De este modo, la carga de responsabilidad de sus mentiras recae de modo exclusivo sobre quienes se las crean, sobre esos ciudadanos de mentalidad añeja aferrados a la idea de que el liderazgo requiere credibilidad, confianza, certezas. Gente que no se da cuenta de que el presidente ha introducido una innovación capital en la política posmoderna: la de abolir, como Humpty Dumpty, cualquier vínculo entre la realidad y el lenguaje, y entre la práctica y la ética, por el sencillo procedimiento de despojar a los significantes de toda trascendencia. Privado de valor semántico y de correspondencia con percepciones concretas, el discurso se vuelve mera verborrea, pasatiempo, logomaquia hueca. Y así el gobernante que falsifica un doctorado, contradice sus promesas, enchufa a sus amigos, pacta con los herederos de ETA u oculta a la nación las víctimas de una pandemia puede permitirse, por ejemplo, anunciar con gran prosopopeya una ley para que la Corona se someta a estrictas reglas de… ejemplaridad y transparencia. O declarar sin problema de conciencia su lealtad a la Constitución que está alterando por la puerta trasera.

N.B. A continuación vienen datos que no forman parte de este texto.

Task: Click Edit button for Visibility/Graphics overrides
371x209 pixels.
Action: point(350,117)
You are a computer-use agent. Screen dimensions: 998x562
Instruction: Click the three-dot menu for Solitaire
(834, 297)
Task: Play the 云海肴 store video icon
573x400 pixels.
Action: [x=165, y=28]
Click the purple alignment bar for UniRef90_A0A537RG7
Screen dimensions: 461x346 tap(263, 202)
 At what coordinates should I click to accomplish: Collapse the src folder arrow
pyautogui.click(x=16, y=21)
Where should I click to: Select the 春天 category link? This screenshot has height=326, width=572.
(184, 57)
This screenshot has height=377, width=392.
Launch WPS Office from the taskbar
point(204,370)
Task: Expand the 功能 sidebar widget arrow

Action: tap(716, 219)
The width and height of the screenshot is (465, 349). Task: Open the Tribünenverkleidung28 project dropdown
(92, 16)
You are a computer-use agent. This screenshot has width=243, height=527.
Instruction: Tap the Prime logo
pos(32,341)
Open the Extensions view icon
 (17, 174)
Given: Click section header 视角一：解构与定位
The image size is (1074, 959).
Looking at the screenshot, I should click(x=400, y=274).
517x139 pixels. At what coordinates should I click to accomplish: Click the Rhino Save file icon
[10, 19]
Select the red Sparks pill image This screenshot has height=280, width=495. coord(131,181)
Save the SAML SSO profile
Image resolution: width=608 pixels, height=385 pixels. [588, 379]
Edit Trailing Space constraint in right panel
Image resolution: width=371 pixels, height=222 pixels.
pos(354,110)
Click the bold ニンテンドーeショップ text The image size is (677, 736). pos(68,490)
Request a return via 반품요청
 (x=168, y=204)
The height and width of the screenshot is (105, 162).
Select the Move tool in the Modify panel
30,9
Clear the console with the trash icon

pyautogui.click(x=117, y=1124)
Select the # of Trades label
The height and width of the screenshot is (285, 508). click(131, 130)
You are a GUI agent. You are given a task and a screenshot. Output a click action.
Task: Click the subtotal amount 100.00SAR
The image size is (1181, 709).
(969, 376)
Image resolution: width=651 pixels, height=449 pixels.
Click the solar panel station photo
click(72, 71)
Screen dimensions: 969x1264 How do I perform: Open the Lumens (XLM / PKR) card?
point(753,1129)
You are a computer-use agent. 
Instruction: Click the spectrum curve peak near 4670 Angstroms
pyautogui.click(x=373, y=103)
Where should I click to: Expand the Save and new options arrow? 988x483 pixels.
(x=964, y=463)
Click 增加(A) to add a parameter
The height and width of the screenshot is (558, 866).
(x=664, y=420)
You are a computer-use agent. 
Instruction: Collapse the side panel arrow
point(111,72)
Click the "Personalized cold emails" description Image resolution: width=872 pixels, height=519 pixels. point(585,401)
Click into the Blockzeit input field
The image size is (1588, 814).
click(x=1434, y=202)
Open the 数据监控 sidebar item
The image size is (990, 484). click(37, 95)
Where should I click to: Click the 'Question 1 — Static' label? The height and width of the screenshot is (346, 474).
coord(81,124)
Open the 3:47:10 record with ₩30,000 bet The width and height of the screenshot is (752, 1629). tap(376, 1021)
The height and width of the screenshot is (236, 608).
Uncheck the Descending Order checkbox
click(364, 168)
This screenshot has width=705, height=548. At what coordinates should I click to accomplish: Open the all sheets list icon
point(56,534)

Hay sin embargo una parte de la sociedad, apegada a conceptos antiguos, que todavía no ha comprendido la nueva pauta de estilo que rige bajo la égida del populismo. Y o bien se escandaliza de la incongruencia del sanchismo o le concede a la prédica presidencial la trasnochada entidad de un compromiso, quizá por la necesidad humana de atenerse a algún tipo de mecanismo mental objetivo. Ninguna de las actitudes es ya válida, ni cualquier otra que prime la esencia sobre la circunstancia. Para captar la realidad actual de España no basta siquiera la técnica valleinclaniana de la deformación sistemática. Simplemente, hay que entender que la verdad como categoría intelectual ha quedado derogada y en su lugar se ha implantado el estado de propaganda.